Physical vapor deposition of silver (99.99% purity) onto the surface of the fabricated nanoantennas was performed in PVD-75 (Kurt J. Lesker) vacuum chamber at residual pressure of \({10}^{-7}\,mbar\). Usually plasmonic nanoparticles are prepared in two steps. The first step is the physical vapor deposition of the carefully chosen amount of silver on the substrate kept at the room temperature. The obtained metal film has a semi-continuous labyrinth structure with very broad and shifted in the IR plasmon band48. The second step consists in thermal annealing that activates surface diffusion and finally leads to dewetting and formation of a 2D array of well separated nanoparticles. The annealing temperature and the duration of annealing as well as the amount of the deposited material, the deposition rate and the substrate temperature during the deposition are the control parameters that enable the resultant film morphology variation. The position of the plasmon band dependence on the amount of deposited material was studied in the case of quartz substrate in ref.44 and in the case of GaAs substrate in41. Based on the vast experience in silver nanoparticles fabrication and investigation of their plasmonic properties41,42,43,44,48 we chose the particular set of control parameters that led to the successful approximation of the optimal film morphology suggested by the numerical simulations. The equivalent thickness of the silver film as measured in situ by the quartz crystal microbalance was equivalent to 20 nm, while the deposition rate was set to 2 nm/min.

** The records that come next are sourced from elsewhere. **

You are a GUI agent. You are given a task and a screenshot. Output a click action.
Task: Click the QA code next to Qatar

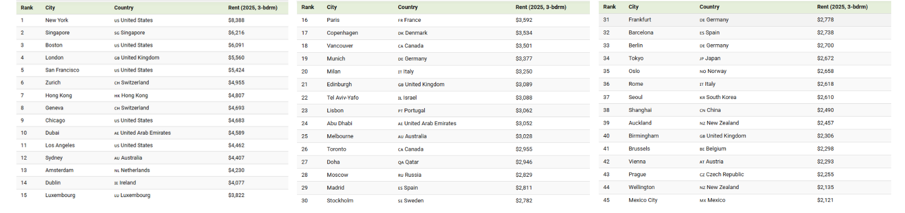(x=401, y=162)
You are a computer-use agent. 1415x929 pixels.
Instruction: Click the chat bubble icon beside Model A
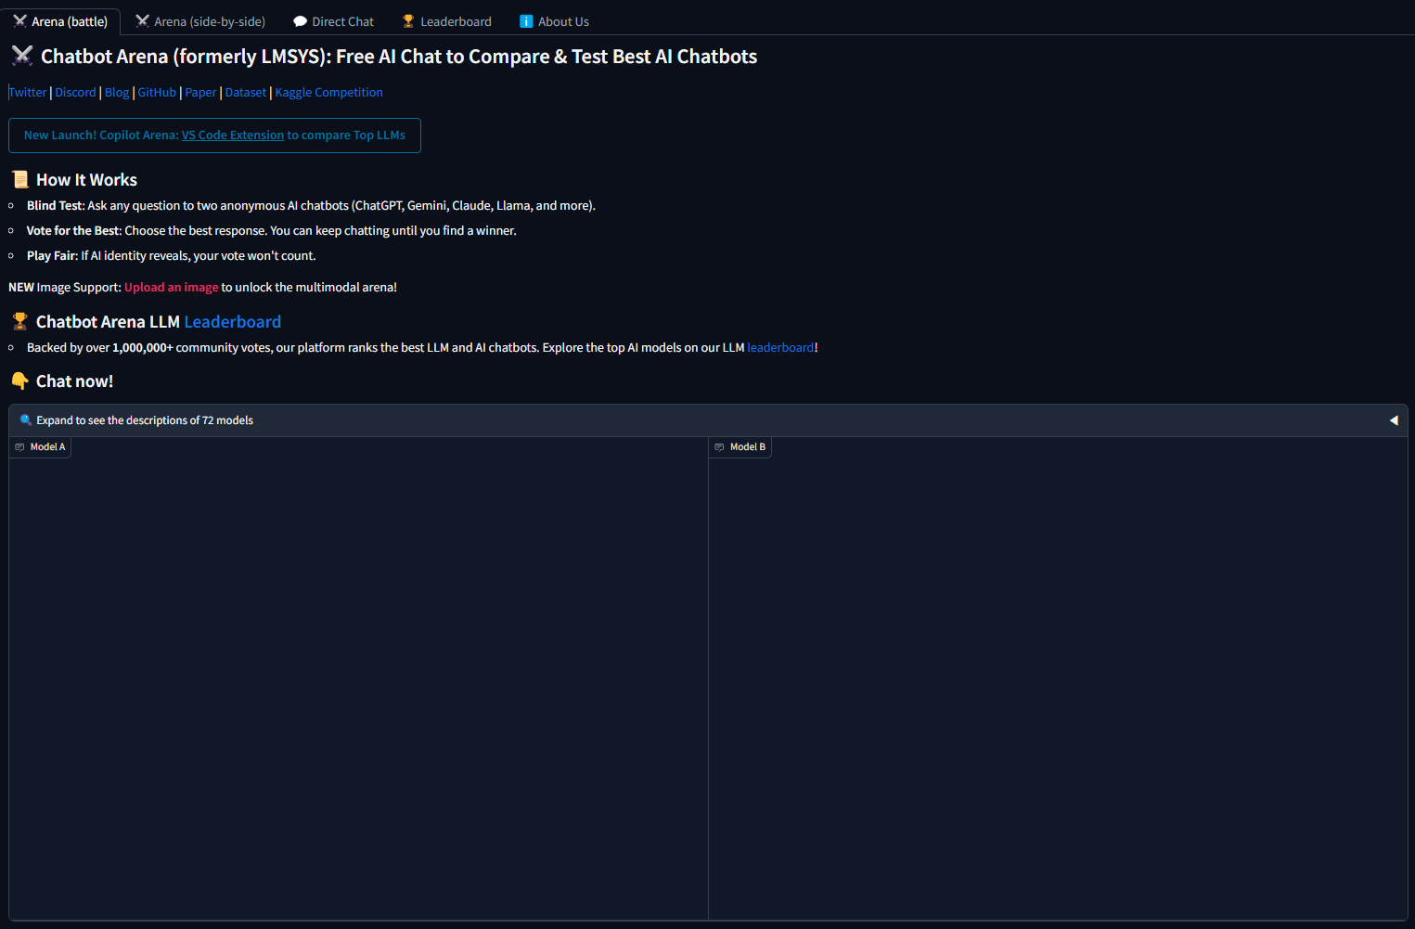[x=19, y=446]
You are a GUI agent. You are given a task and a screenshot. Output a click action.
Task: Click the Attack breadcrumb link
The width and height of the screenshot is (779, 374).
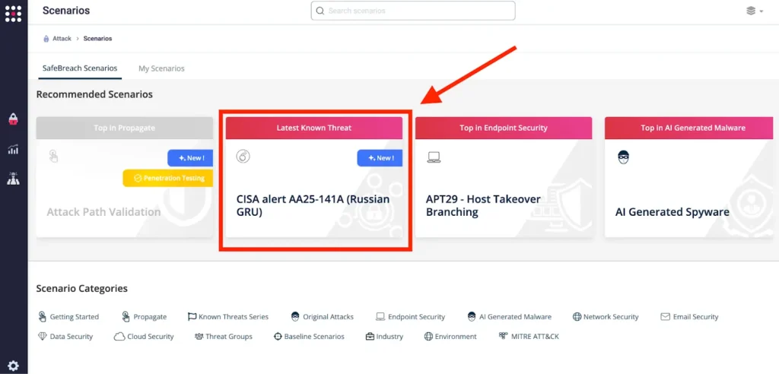62,39
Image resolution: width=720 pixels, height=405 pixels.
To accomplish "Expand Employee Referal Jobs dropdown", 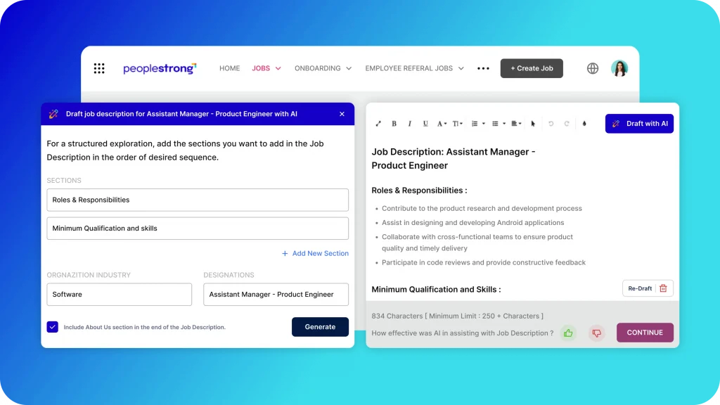I will 414,68.
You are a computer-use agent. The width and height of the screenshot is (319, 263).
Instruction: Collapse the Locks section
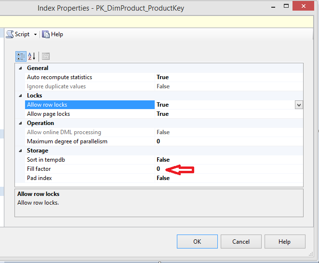20,96
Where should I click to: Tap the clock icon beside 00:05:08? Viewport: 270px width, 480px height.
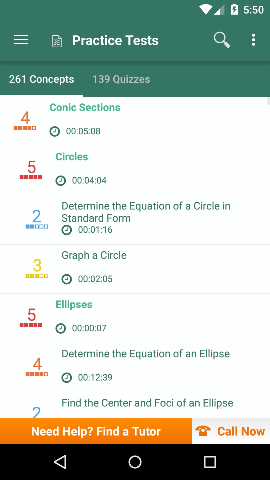[55, 131]
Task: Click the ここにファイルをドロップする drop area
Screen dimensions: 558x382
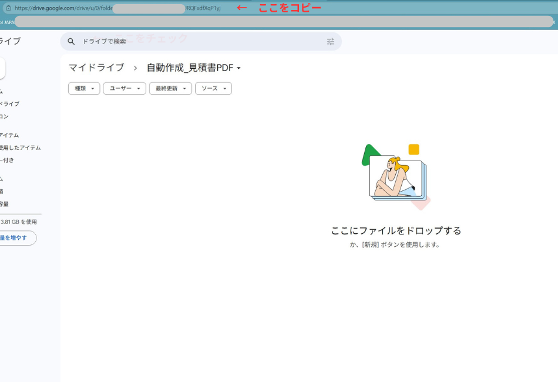Action: (x=396, y=231)
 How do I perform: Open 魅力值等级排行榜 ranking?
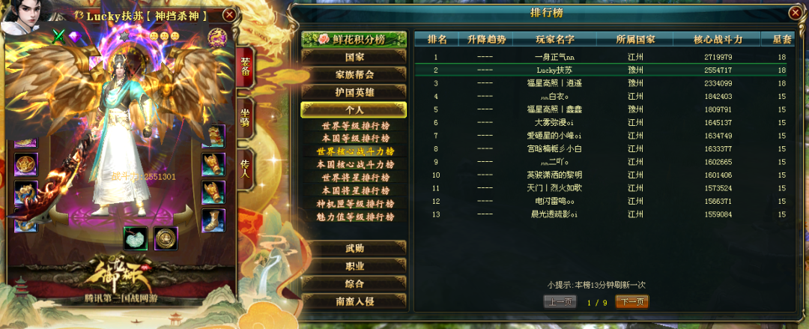tap(356, 217)
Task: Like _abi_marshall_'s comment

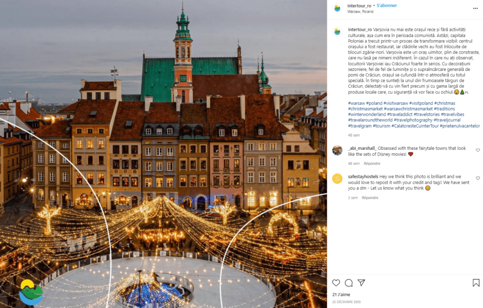Action: click(x=478, y=150)
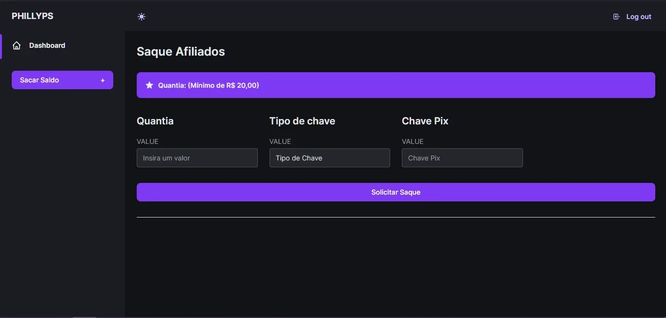
Task: Click the Tipo de chave section heading
Action: [x=302, y=121]
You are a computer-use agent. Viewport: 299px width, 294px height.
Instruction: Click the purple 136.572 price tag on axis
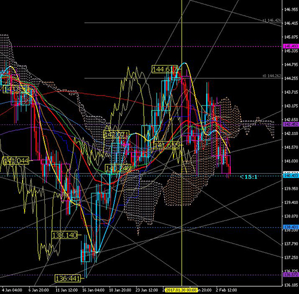(x=291, y=275)
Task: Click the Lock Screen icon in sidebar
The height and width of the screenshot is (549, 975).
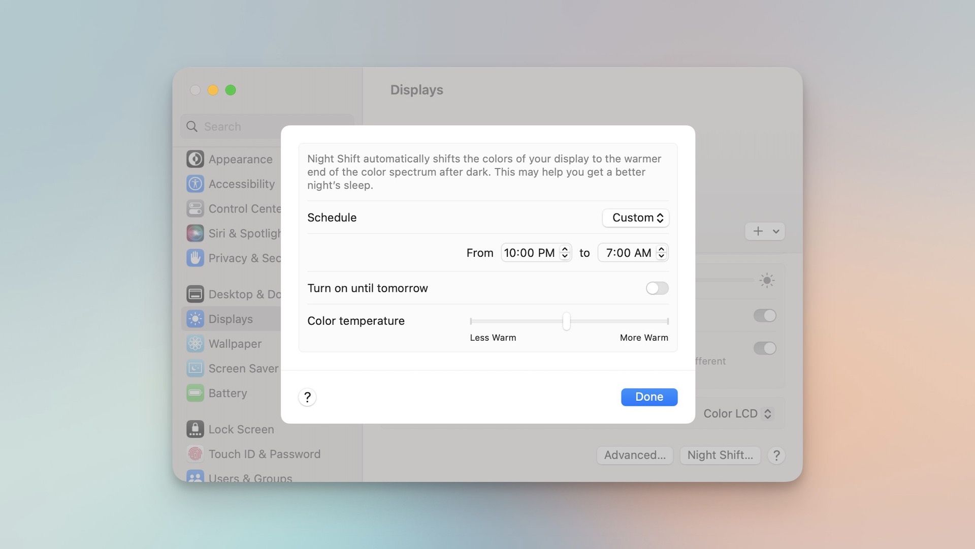Action: point(194,429)
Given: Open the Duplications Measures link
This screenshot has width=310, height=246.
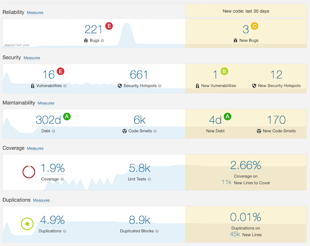Looking at the screenshot, I should coord(41,200).
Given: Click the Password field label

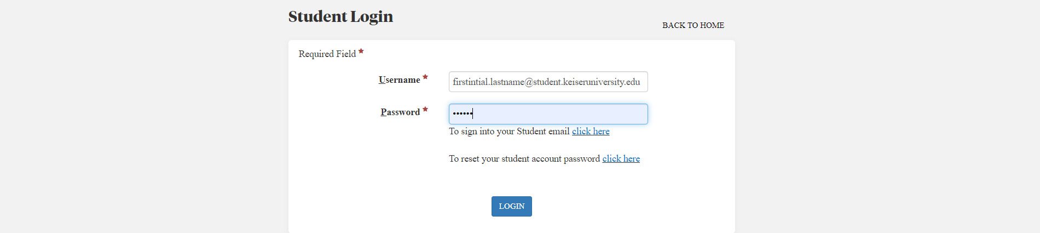Looking at the screenshot, I should coord(400,112).
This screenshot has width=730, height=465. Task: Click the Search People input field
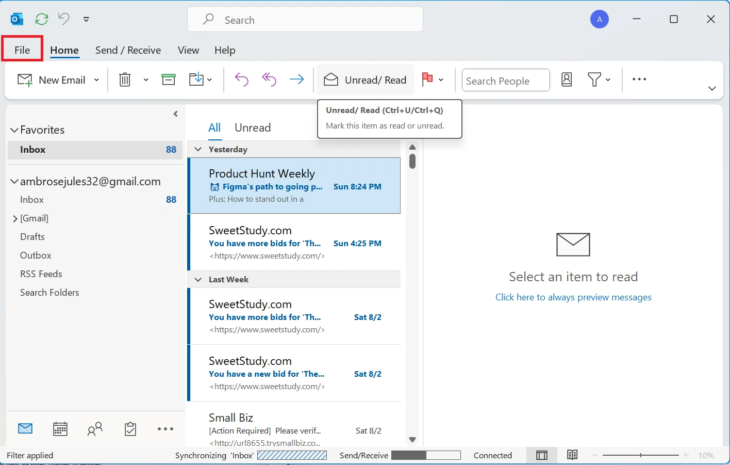[505, 81]
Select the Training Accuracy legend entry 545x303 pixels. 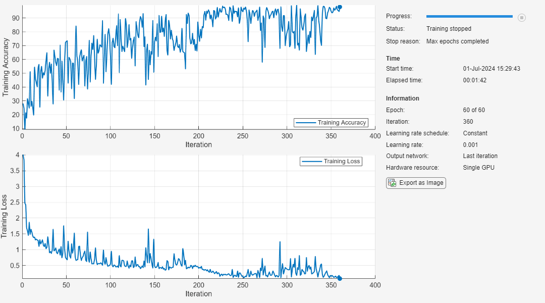tap(331, 122)
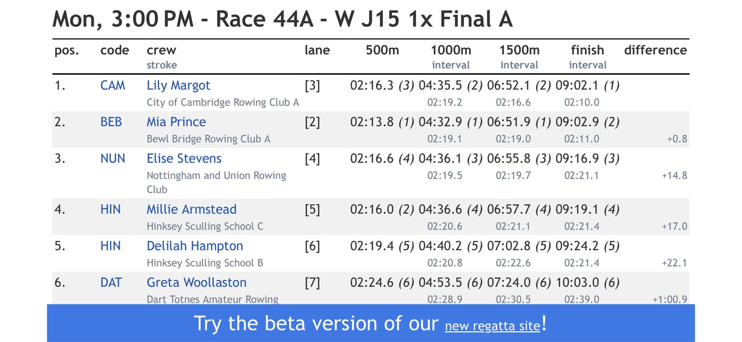This screenshot has width=742, height=342.
Task: Click the Race 44A W J15 1x heading
Action: 282,19
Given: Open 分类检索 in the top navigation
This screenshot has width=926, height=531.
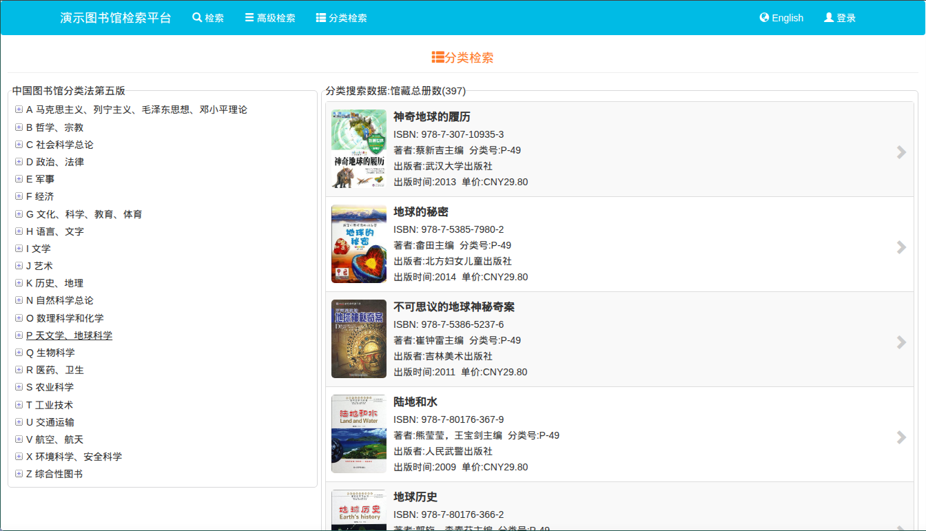Looking at the screenshot, I should point(342,18).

We found also that rise of the substrate temperature during the deposition process has similar effect on the final morphology of the film as the prolonged annealing. Because of that the substrate temperature was kept at 250 °C during the deposition process. The subsequent annealing lasted for 1 hour at the same temperature conditions. After cooling the samples were taken out of the vacuum chamber and stored at ambient conditions for weeks without measurable changes of their properties. According to scanning electron microscopy (SEM) investigations, run several weeks after the samples were taken out of the vacuum chamber, the average lateral diameter of the islands was about 150 nm. Surface density was estimated to be 109 cm−2. Such conditions of deposition and thermal annealing provide both coupling of quantum dots with plasmonic excitations and did not shunt the substrate with the THz antenna on its surface.

THz-TDS setup

THz-TDS setup consisted of plain/silver enhanced QD PCA under study as a THz transmitter, and a LT-GaAs PCA (Teravil Ltd.) as a THz detector. The beam was guided between the transmitter and detector by two off-axis parabolic mirrors. THz-TS setup was pumped with Ti:sapphire femtosecond laser (Sprite-XT by M Squared Ltd.) capable to deliver 120 fs pulses at 80 MHz repetition rate with central wavelength of 800 nm. The pump laser beam was focussed into spot with a size of \(30\,\mu m\) in diameter, thus giving the energy density of \(\sim 75\,\mu J\cdot c{m}^{-2}\) for 50 mW pump power.

Numerical Simulation

The power absorption of optical pump was simulated using a commercial Software (CST Microwave Studio). In the model, the nanoantenna radii were varied in the range 50–150 nm, and the distance between them in the range 200–800 nm, where possible. A plane wave is falling onto the plain/enhanced semiconductor surface at normal incidence. The resulting spatial distribution of the electromagnetic field and absorbed power density was computed by using a finite elements approach (FEM) in the entire simulation volume. Gap impedance of plain and nanoantenna enhanced PCAs was calculated using a frequency domain solver in commercial software (COMSOL Multiphysics).